Toward using tire-road contact stresses in pavement design and analysis

Abstract

Optimization of road pavement design, especially towards the surface of the pavement, requires a more rational approach to modeling of truck tire-road contact stresses. Various road surfacing failures are given in this paper as examples, and it is shown that the traditional civil engineering tire model represented by a single uniformly distributed vertical contact stress of circular shape is inadequate to explain this type of surface failure. This paper therefore discusses the direct measurement of threedimensional (3D) tire pavement contact stresses using a flatbed sensor system referred to as the “Stress-In-Motion” (SIM) system. The SIM system (or device) consists of multiple conically shaped steel pins, as well as an array of instrumented sensors based on strain gauge technology. The test surface is textured with skid resistance approaching that of a dry asphalt layer. Full-scale truck tires have been tested since the mid-1990s and experience shows that 3D tire contact stresses are non-uniform and the footprint is often not of circular shape. It was found that especially the vertical shape of contact stress distribution changes, mainly as a function of tire loading. In overloaded/underinflated cases, vertical contact stresses maximize towards the edges of the tire contact patch.

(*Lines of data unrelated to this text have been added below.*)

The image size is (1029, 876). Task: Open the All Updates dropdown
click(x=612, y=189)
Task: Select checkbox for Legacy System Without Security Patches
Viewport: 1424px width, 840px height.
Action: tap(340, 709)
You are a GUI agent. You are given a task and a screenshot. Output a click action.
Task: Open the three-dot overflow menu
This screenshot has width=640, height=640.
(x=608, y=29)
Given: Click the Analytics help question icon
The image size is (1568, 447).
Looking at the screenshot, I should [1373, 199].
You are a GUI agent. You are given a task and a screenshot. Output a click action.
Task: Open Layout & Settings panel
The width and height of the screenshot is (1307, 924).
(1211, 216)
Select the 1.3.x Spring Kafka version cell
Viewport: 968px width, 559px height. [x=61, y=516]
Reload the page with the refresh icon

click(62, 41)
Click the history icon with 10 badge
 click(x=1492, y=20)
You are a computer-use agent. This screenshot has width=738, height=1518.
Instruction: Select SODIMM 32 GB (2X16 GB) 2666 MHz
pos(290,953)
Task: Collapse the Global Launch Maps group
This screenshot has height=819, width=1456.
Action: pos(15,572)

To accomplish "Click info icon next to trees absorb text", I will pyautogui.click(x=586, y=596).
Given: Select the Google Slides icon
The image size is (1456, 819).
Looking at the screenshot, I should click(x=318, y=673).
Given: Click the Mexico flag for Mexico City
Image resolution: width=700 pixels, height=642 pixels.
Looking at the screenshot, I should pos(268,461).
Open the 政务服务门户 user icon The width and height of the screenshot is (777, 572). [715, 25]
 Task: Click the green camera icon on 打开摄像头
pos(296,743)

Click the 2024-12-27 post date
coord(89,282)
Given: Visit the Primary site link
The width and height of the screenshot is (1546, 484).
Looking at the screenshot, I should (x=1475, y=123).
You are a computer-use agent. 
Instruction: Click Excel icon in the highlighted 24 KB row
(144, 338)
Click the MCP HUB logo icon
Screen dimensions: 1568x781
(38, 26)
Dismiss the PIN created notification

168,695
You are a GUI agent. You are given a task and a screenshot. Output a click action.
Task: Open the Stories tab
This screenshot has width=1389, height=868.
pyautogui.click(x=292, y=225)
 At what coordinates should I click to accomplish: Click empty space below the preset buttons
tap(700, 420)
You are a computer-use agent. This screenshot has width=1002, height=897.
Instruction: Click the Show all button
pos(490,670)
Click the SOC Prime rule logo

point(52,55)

Higher inflation pressures at lower loads, on the other hand, result in maximum vertical stresses towards the center portion of the tire contact patch. These differences in shape and magnitude need to be incorporated into modern road pavement design. Four different tire models were used to represent a single tire type in order to demonstrate its effect on road pavement response of a typical South African pavement structure. Only applied vertical stress was used for the analyses. It was found that road surface layer life can reduce by as much as 94 percent as a result of simply using a different tire model on the same pavement structure.